- Contributed by听
- swallow
- People in story:听
- Peter Faggetter
- Location of story:听
- Chaldon, Surrey
- Background to story:听
- Civilian
- Article ID:听
- A2807129
- Contributed on:听
- 04 July 2004
If in our Surrey hills village before the WAR we could enjoy really dark nights 'choc full' of stars, then during some black-out nights the sight was truly phenominal. One could in fact see so many stars - from horizon to horizons - tht they combined to actually shed light like dim moonlight itself.
The main belt seen was of course our Milky Way galaxy, and since nowadays it's regarded as comprised of many more than fifty million stars, then I believe it implicitly. I beg your pardon, I should have written 100 billion stars!!
If the moon was in full bloom under these extremes of clear visibility then many of the smaller more distant stars became invisible. Either way, it was all utterly entrancing. But it's true to say - on those especially clear nights without moonshine, stars could be seen in three dimentional proportions.
My ten year old vision was exceptionally keen and sharp, thus I was seeing stars at varying distances towards the infinity. One winter evening my observations were staggering, for the mulitude of glittering stars appeared like scattered silver sands cast prolifically around the heavens as if to net and snare the supernatural.
By the autumn of 1938, searchlights training up for war meant yet another spectacle to please the eye. As many as six or eight shafts of intense light beamed from different locations would combine to form pin-point cones as they tried to locate target aircraft flown from Croydon Airport. Where the 'wigwam' of angled lights met and crossed, there might you see the silver dragon plane courting with the tempting stars.
With the WAR not producing any enemy aircraft over Surrey till August 1940, then we had only the blackout to confound us. But once August arrived and bringing with it the Battle of Britain, our sky by day and night became the all action battlefield of aeroplanes.
Early in the month the odd German bomber or two flew up from the south coast soon after dark, and after overflying Bletchingley and our Chaldon, pressed on northwestwards of London suburbs as they made for the midlands. They were nuisance raiders mainly - sent to jangle people's nerves and keep millions awake and sleepless. Pest planes; but a ploy of war. As the Battle progressed though, so did the number of 'pest' planes. These Jerry bombers were nearly always accompanied by cones of the mentioned searchlights as they tracked the droning aircraft coming up from Sussex. So now our night sky took on fresh looks of interest and beauty, and we children watched the fun with awe!

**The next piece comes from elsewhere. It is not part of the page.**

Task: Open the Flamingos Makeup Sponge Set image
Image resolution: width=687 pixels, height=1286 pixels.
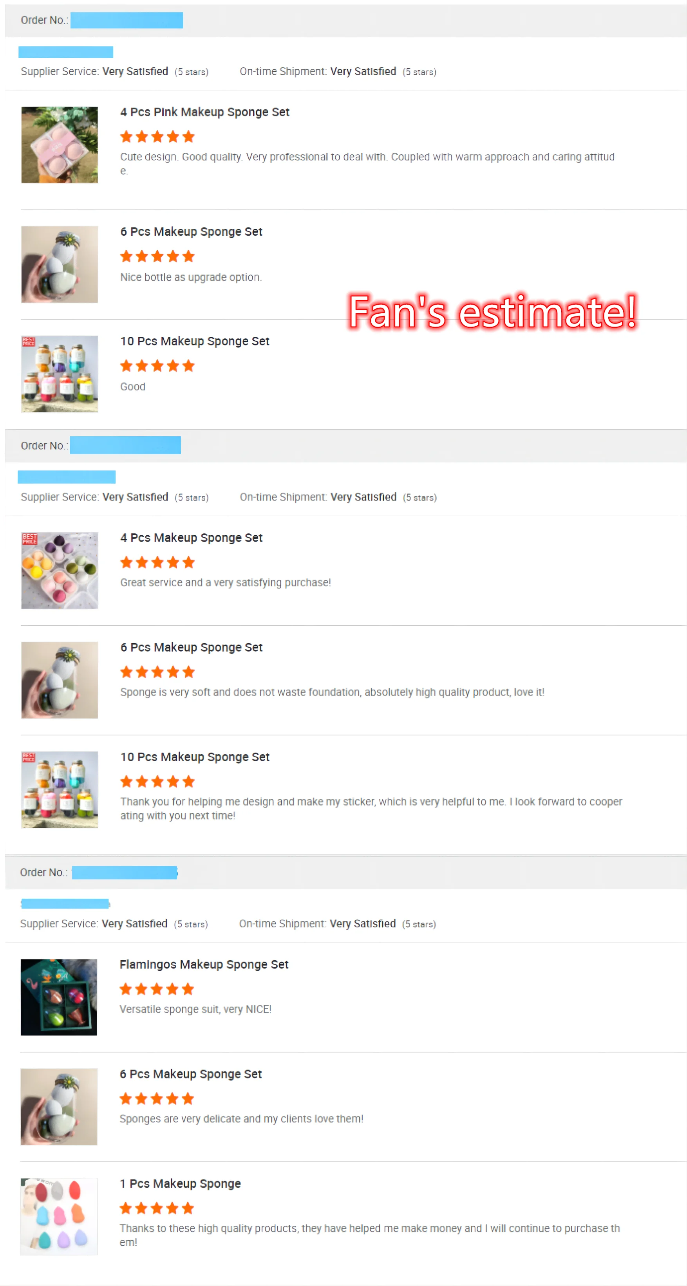Action: click(x=59, y=997)
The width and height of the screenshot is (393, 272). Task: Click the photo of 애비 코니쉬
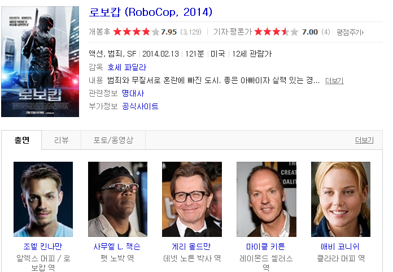click(x=340, y=199)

By the end of the month, we were into very much more noise as the Battle momentum grew. Now we were seeing and hearing anti-aircraft gun-fire and the flash of bursting shells; ocassionally the whistles of night-falling bombs too.

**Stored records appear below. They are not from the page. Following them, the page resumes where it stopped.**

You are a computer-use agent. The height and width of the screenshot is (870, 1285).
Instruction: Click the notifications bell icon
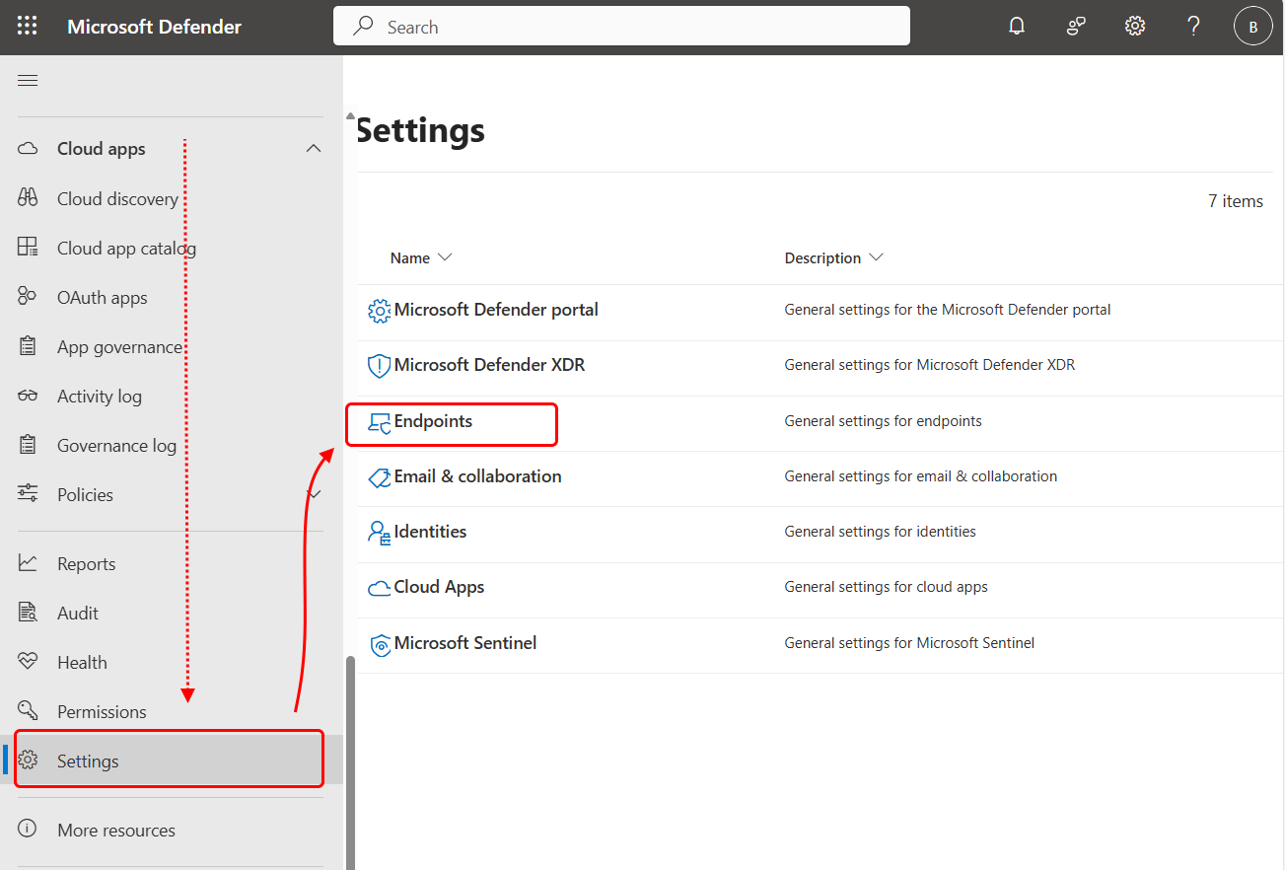[1017, 26]
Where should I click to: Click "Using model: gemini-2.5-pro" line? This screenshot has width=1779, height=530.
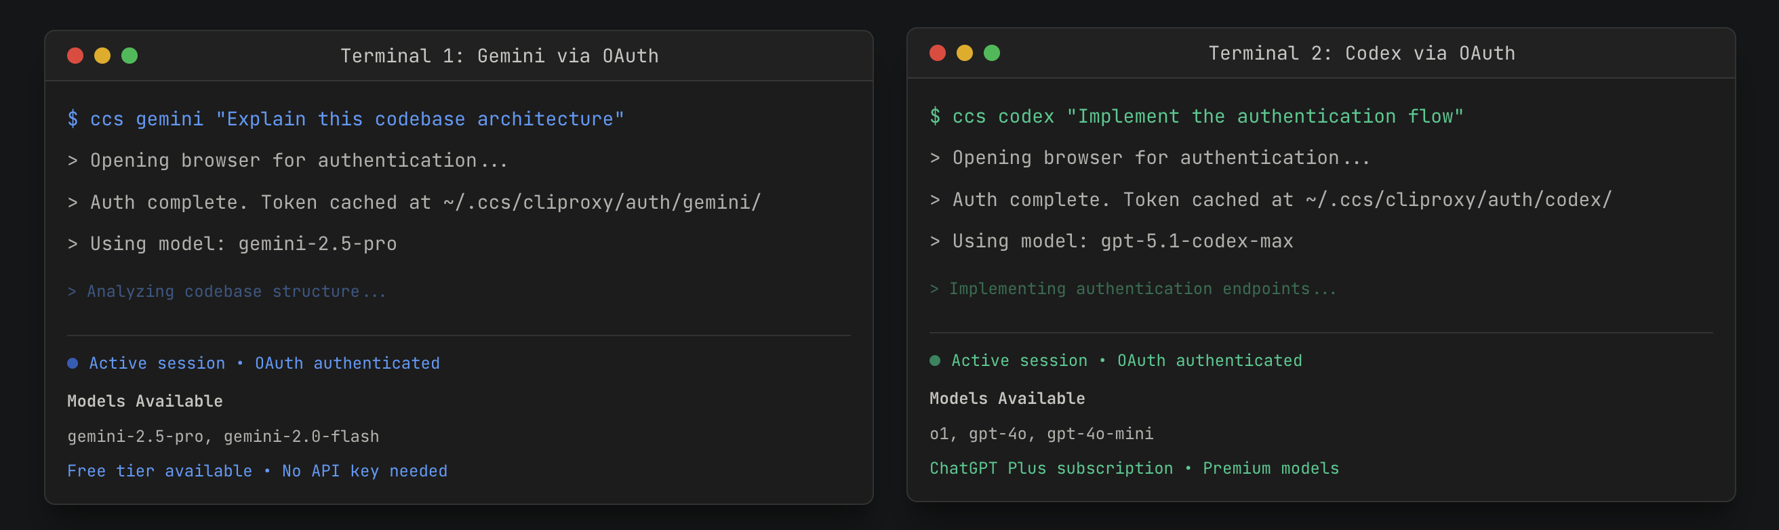coord(232,244)
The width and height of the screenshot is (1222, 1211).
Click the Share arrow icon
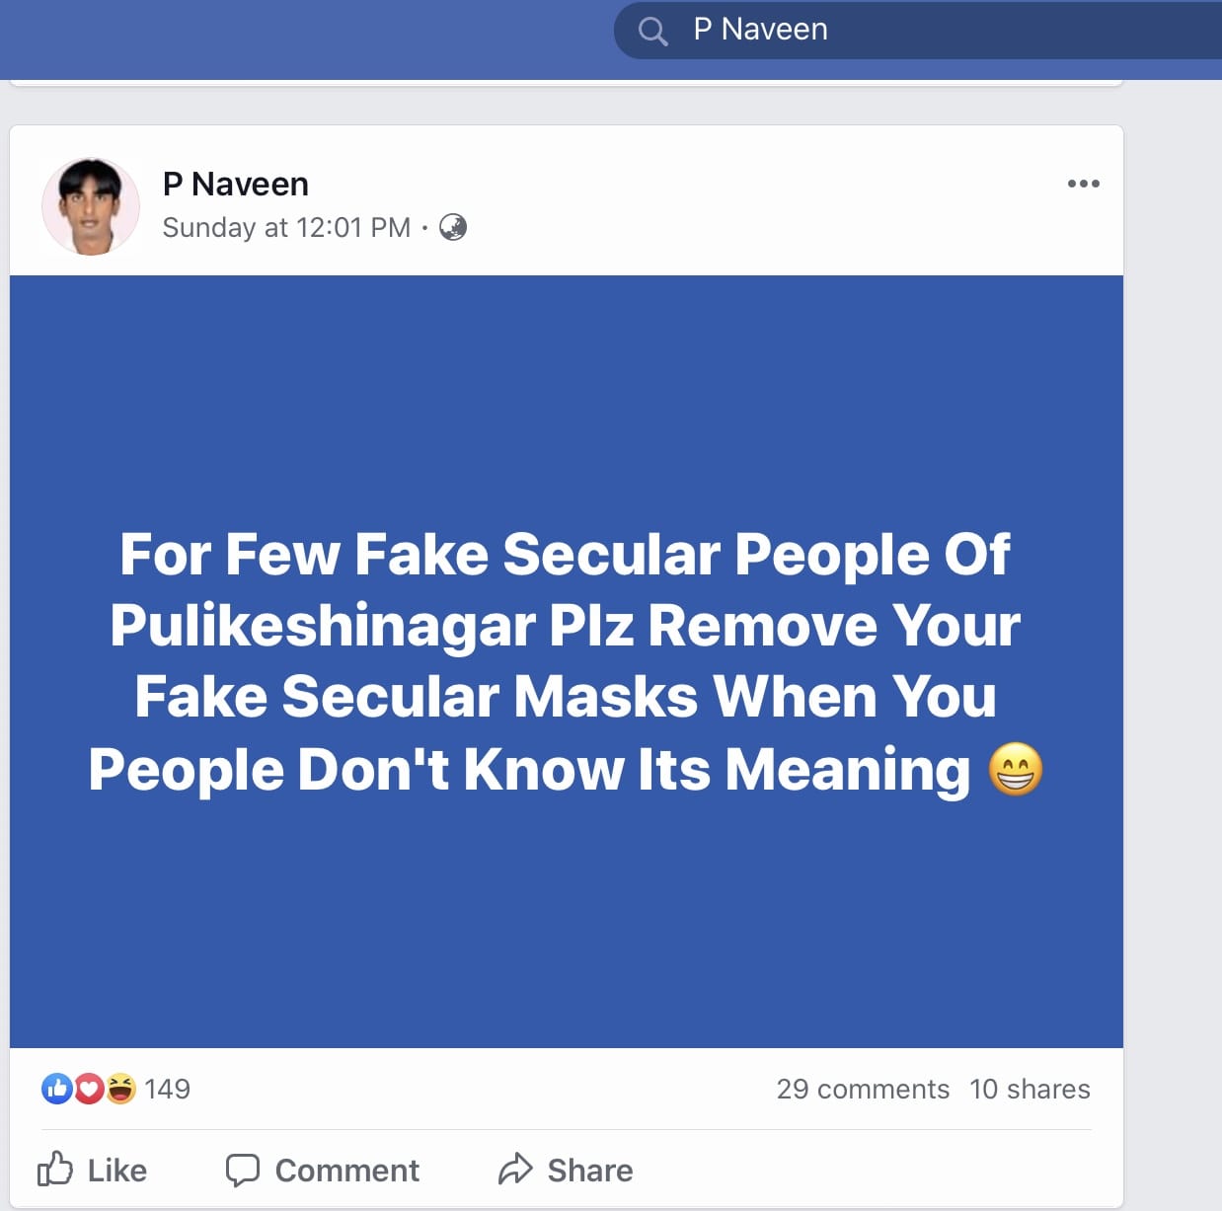[515, 1170]
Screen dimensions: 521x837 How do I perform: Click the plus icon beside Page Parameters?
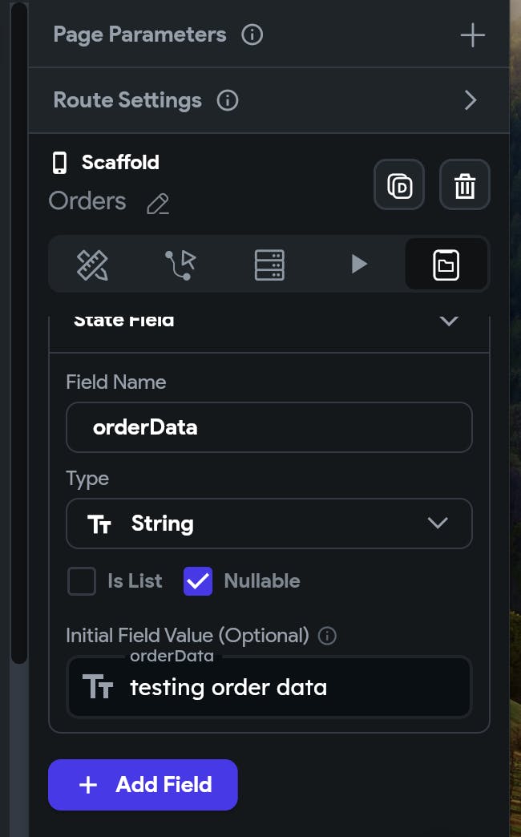click(x=472, y=35)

Into September the escalating WAR doubled and re-doubled, and our night sky was a fireworks display worth watching. Now we were also introduced to strings of slowly falling magnesium flares - a brightness to blot out both moon and stars, and searchlights. Add to all this the London ring of barking anti-aircraft guns and their thousands of shells, the flash of bombs, hundreds of big aero engines drumming in our ears, and then the furnace red glow of London's burning docks, the 'sights' in OUR sky was a spectacle like Dante's ample thoughts.
If we got a quiet night during this period it was due to poor weather in France; it mattered not here for the bombers could drop bombs though clouds, they used radio beams to find release points. Clever stuff. October and November saw the WAR take more radical night tactical bombing - the 'blitz' - as it was called. Now the sights in the darkness knew no bounds. What the stars made of it all I can't imagine. But nobody can bomb them out, nor touch them with a searchlight. Men can walk upon the moon; touch it, and also bring some down to earth, but stars of bauty are forever beyond the hands of war and wings of death.